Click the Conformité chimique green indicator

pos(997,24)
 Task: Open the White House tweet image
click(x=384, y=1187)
##############################
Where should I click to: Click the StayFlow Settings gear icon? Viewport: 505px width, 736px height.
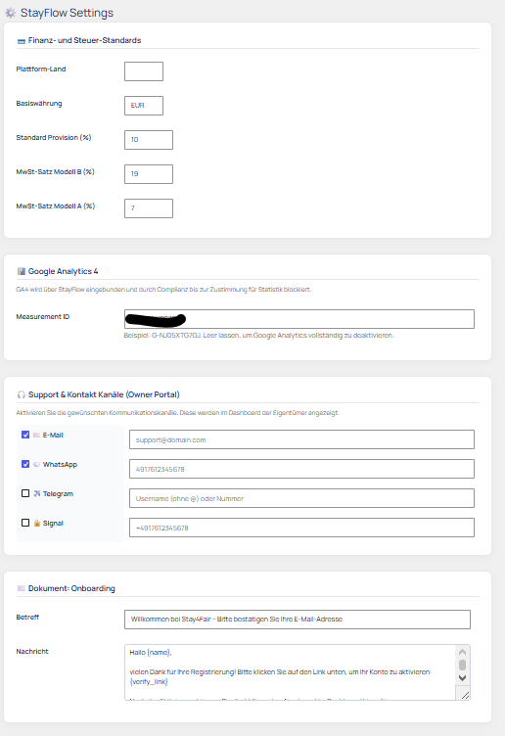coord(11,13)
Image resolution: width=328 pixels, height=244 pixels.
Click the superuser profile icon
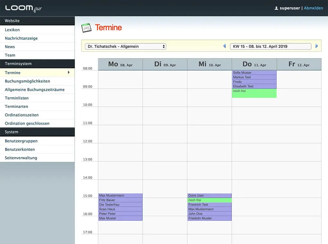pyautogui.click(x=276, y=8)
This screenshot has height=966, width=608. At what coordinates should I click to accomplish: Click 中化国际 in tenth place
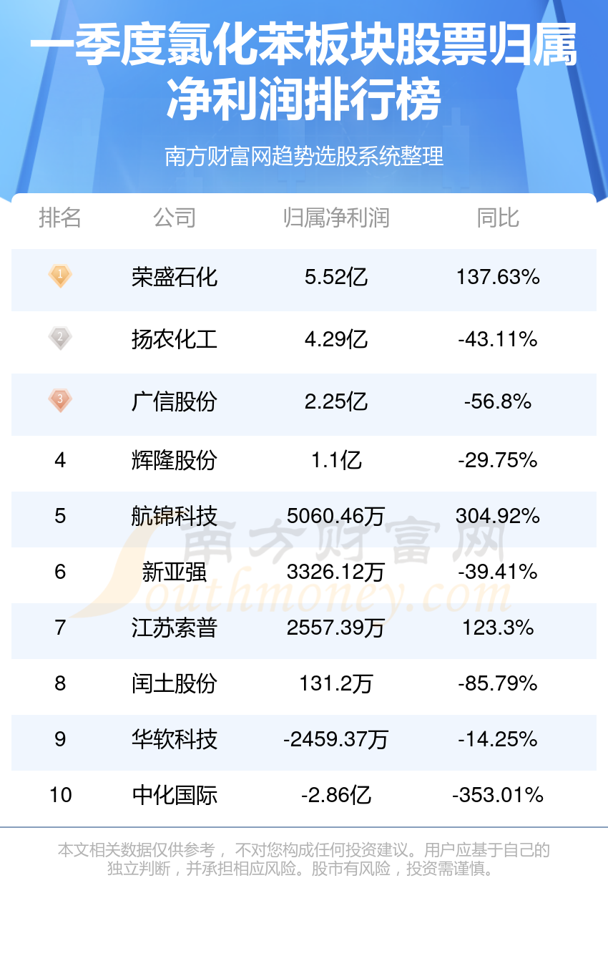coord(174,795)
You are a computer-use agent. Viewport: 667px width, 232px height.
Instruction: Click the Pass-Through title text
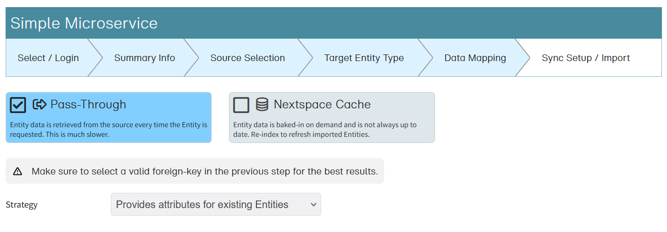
##############################
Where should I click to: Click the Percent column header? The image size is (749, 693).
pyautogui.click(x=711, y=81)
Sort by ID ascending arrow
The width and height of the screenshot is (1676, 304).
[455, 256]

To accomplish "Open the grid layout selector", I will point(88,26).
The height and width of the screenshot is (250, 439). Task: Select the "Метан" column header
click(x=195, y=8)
##############################
## Work to complete
Please copy the lines in the records above between the one holding "You are a computer-use" and the one holding "Instruction: Click the", inclusive, exactly and with no other line.

## Expected answer
You are a computer-use agent. Viewport: 667px width, 232px height.
Instruction: Click the Pass-Through title text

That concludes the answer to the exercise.